EXERCISE INSTRUCTIONS: Among the records that follow, set down only the lines from the one containing "The width and height of the screenshot is (594, 416)." to the one containing "Given: Select Pregnancy as type of change", both included, exactly.

**** DATASET EXTRACT ****

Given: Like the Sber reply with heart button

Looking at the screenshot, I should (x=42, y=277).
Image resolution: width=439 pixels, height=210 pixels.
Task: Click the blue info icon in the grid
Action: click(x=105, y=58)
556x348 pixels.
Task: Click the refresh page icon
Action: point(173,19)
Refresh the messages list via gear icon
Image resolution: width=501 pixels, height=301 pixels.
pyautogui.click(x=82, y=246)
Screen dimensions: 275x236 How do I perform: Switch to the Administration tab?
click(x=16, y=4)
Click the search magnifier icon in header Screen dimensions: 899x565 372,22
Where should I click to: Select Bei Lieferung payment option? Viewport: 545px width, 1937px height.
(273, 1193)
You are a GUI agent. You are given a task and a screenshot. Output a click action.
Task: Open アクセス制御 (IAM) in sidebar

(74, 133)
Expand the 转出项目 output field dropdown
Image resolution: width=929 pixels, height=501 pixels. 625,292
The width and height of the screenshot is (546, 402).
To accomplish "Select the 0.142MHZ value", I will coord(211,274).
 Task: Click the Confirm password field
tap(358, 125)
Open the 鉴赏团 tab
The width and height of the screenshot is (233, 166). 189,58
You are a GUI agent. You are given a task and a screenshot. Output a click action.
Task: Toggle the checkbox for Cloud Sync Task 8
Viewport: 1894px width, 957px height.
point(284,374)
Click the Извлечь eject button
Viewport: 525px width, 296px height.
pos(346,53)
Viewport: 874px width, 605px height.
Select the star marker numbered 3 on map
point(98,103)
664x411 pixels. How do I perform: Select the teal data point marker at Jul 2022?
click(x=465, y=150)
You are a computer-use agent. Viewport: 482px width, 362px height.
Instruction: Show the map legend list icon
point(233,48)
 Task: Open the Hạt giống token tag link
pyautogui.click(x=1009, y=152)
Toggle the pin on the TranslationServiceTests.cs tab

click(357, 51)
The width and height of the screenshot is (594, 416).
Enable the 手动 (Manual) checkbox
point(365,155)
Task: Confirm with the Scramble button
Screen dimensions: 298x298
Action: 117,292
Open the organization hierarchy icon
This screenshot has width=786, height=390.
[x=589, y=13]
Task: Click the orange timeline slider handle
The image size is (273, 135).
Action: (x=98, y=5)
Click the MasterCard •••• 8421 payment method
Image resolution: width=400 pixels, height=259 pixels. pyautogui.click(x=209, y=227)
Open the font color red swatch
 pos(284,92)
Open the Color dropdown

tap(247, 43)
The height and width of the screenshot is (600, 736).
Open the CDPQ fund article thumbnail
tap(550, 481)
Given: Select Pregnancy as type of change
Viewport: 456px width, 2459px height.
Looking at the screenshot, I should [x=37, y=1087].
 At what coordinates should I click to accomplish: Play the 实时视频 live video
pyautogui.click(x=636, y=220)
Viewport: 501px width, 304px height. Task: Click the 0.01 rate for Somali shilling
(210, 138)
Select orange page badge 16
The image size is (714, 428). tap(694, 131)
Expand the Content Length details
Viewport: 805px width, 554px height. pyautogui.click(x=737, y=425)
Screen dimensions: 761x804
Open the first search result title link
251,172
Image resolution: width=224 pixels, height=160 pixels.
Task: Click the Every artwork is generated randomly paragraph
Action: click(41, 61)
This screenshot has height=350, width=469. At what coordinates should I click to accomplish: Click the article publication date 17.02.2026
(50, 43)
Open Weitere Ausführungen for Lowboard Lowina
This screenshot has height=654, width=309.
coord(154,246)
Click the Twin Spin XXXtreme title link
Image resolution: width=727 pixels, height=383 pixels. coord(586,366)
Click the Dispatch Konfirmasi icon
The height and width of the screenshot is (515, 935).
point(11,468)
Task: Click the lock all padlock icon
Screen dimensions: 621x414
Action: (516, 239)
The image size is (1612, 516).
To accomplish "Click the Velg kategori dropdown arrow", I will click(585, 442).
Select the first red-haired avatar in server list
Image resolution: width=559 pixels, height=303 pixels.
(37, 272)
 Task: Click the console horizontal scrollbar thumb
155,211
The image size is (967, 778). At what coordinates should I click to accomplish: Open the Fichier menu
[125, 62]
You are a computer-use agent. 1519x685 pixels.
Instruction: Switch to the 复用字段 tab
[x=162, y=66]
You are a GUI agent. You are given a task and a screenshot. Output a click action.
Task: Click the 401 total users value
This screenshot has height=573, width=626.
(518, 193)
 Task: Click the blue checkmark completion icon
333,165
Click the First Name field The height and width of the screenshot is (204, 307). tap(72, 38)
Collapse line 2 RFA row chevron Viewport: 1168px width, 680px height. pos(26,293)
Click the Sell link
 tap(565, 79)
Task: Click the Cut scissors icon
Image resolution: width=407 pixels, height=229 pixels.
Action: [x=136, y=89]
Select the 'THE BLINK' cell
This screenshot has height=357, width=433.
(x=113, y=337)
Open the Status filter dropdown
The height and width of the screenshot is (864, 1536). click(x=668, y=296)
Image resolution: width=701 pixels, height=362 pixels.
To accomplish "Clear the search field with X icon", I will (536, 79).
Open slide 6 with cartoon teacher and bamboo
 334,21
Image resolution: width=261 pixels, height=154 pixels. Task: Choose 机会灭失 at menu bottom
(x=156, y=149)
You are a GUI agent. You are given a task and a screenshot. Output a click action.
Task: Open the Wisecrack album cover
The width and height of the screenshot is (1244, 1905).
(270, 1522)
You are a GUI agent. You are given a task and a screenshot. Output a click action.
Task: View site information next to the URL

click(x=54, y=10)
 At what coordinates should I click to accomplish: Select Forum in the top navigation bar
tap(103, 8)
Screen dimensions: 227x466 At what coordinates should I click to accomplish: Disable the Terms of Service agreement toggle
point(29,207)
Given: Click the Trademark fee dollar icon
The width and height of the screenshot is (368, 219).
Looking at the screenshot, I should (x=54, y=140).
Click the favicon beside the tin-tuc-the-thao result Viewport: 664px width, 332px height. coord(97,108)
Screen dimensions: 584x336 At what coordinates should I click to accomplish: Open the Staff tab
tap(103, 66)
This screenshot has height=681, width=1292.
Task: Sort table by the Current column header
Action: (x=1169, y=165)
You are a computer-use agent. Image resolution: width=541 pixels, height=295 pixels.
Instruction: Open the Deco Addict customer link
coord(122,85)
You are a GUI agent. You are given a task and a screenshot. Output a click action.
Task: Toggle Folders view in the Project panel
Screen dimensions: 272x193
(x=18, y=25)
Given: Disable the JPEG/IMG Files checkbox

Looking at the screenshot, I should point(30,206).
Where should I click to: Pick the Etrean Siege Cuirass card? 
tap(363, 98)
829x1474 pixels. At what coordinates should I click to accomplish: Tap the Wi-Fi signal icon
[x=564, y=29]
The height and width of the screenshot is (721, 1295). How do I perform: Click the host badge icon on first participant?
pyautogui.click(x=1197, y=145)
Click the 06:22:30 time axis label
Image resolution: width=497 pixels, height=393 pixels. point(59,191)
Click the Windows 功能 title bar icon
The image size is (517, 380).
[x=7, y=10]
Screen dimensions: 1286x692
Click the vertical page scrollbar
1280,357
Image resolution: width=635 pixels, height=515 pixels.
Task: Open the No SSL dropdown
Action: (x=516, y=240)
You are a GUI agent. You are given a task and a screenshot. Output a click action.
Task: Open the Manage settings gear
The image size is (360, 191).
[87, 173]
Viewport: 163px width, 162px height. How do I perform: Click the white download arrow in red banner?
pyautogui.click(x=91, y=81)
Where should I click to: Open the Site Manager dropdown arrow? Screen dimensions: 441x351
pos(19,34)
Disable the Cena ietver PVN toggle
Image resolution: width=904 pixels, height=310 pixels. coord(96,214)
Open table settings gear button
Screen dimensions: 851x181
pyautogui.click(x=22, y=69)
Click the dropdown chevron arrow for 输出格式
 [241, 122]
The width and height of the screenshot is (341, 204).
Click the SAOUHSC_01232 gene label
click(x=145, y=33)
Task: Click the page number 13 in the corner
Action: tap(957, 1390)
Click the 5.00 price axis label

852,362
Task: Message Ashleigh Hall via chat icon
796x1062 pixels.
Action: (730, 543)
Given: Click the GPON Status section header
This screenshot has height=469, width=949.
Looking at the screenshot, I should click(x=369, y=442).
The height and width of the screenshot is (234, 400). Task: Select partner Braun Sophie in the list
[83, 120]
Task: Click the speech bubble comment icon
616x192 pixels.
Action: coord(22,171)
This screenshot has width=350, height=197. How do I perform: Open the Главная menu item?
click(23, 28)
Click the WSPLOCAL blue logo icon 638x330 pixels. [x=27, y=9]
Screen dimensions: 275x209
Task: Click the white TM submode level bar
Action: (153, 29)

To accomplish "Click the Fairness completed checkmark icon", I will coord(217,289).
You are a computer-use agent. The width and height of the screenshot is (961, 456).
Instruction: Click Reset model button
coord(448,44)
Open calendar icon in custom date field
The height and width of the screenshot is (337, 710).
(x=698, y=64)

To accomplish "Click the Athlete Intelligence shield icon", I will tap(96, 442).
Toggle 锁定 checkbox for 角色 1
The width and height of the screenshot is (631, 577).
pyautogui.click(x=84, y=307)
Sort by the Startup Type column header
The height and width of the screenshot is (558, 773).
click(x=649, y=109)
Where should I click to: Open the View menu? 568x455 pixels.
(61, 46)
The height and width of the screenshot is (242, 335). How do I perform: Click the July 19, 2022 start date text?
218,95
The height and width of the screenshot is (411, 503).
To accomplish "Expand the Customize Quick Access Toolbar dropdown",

****

ANSWER SPACE:
The width and height of the screenshot is (594, 416).
Enable the 手动 (Manual) checkbox
point(365,155)
Task: Confirm with the Scramble button
Screen dimensions: 298x298
Action: 117,292
Open the organization hierarchy icon
This screenshot has width=786, height=390.
[x=589, y=13]
Task: Click the orange timeline slider handle
The image size is (273, 135).
Action: (x=98, y=5)
Click the MasterCard •••• 8421 payment method
Image resolution: width=400 pixels, height=259 pixels. pyautogui.click(x=209, y=227)
Open the font color red swatch
 pos(284,92)
Open the Color dropdown

tap(247, 43)
The height and width of the screenshot is (600, 736).
Open the CDPQ fund article thumbnail
tap(550, 481)
Given: Select Pregnancy as type of change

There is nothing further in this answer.